* _ASSIGNMENT_
Pictures are to be omitted. Output only the lines from the one containing "Collapse the Advanced section chevron" through the end of the data, word for word.

* _PROVIDED DATA_
________________________

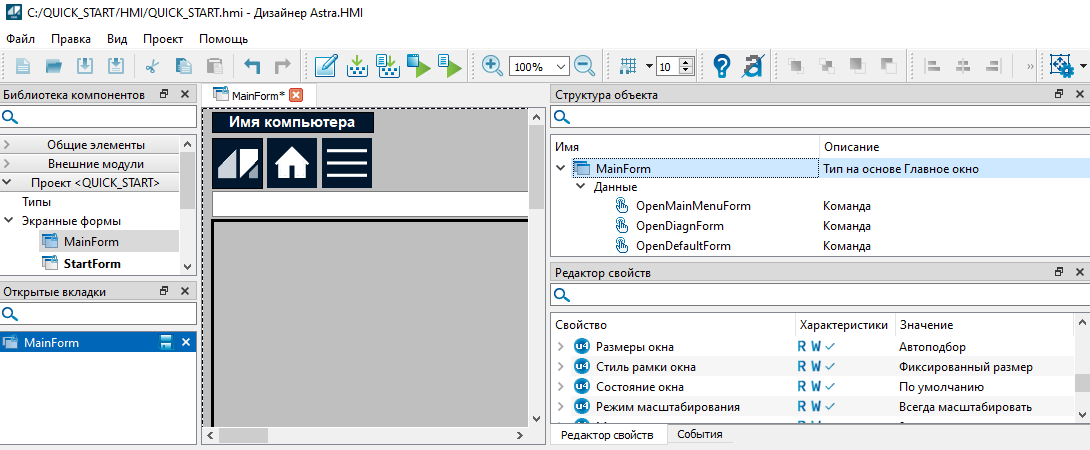Click the zoom in magnifier icon
Screen dimensions: 1090x450
[x=492, y=66]
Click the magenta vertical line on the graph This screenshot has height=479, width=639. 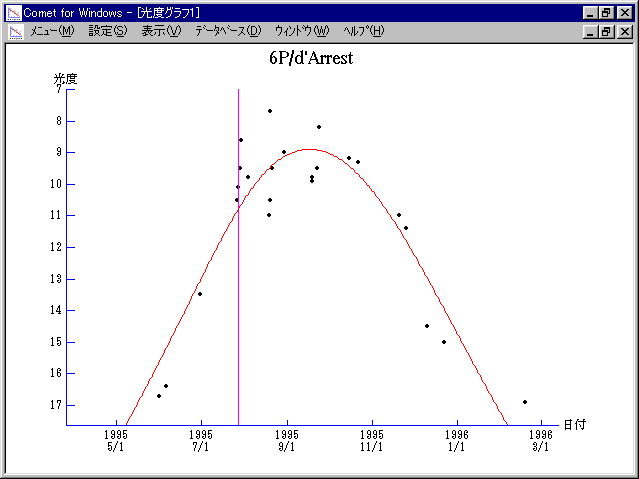[x=238, y=300]
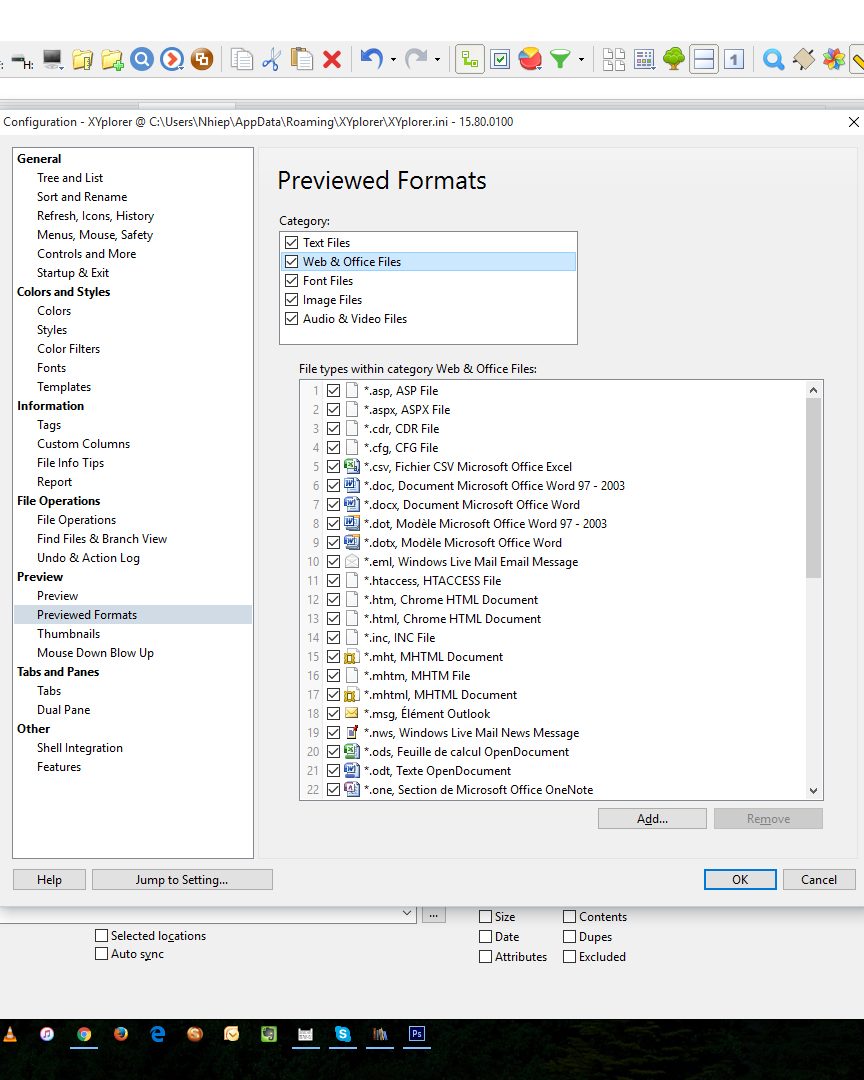The width and height of the screenshot is (864, 1080).
Task: Click the new folder icon with plus
Action: tap(112, 60)
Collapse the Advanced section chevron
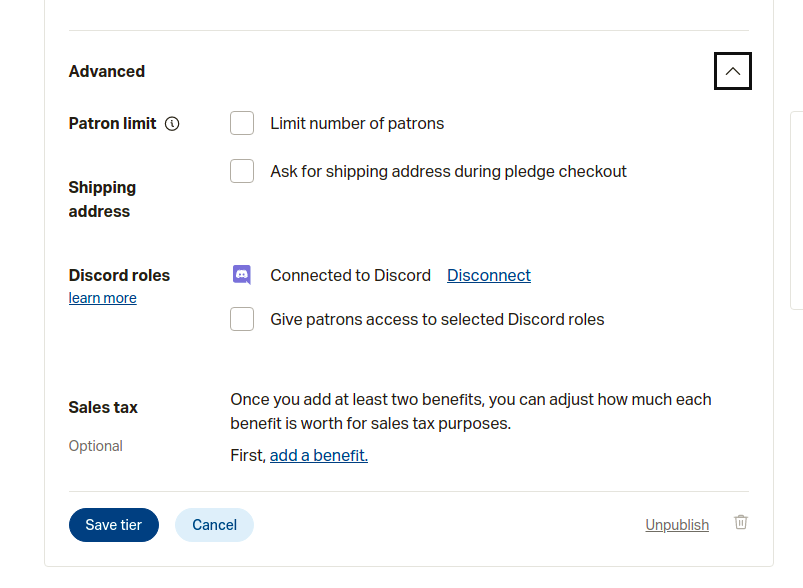Screen dimensions: 803x588 click(x=733, y=72)
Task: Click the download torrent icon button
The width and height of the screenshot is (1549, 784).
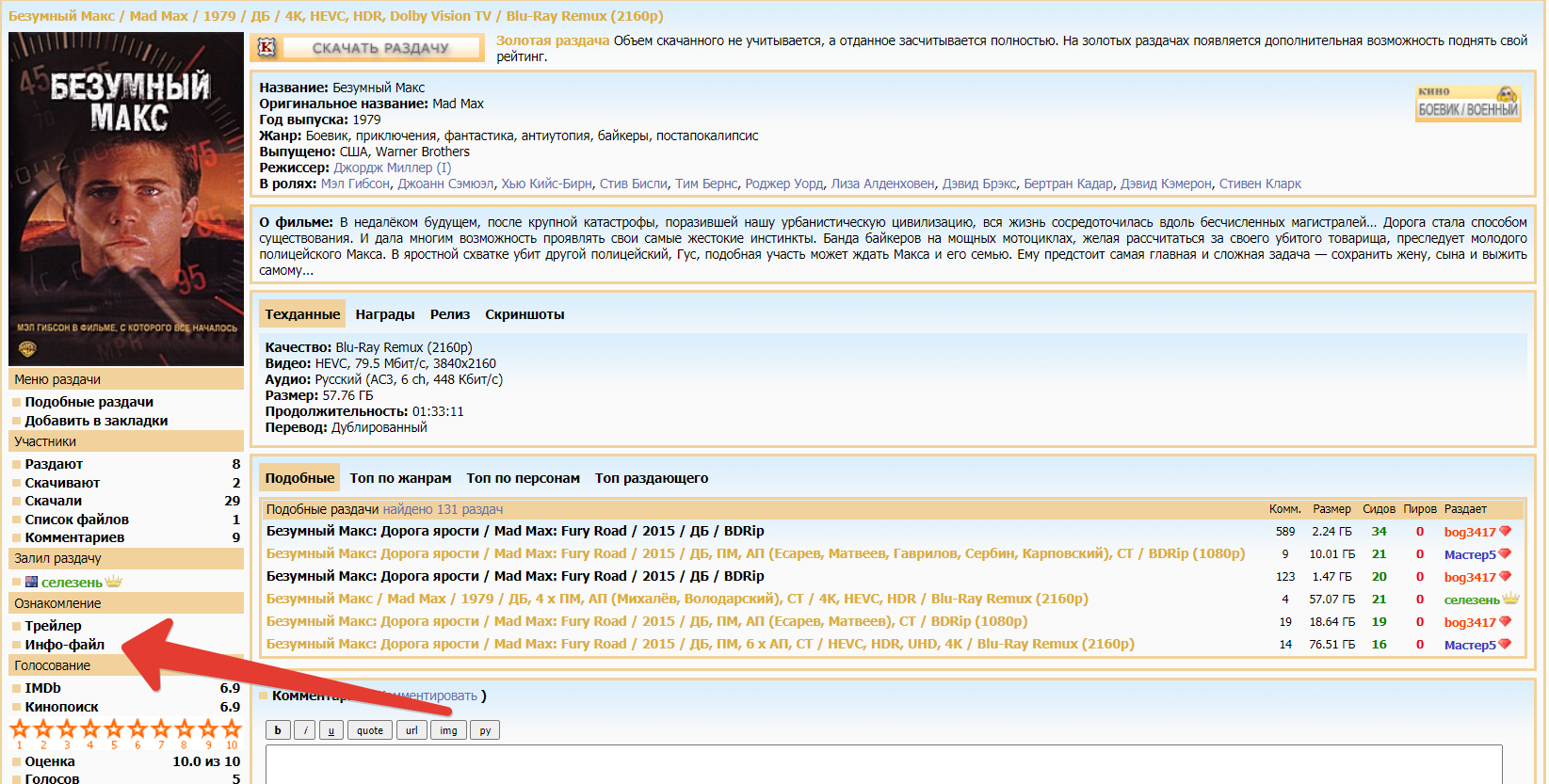Action: pos(266,47)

________________________

* _EXERCISE OUTPUT_
Collapse the Advanced section chevron
Screen dimensions: 803x588 click(x=733, y=72)
Task: Click the download torrent icon button
The width and height of the screenshot is (1549, 784).
Action: pos(266,47)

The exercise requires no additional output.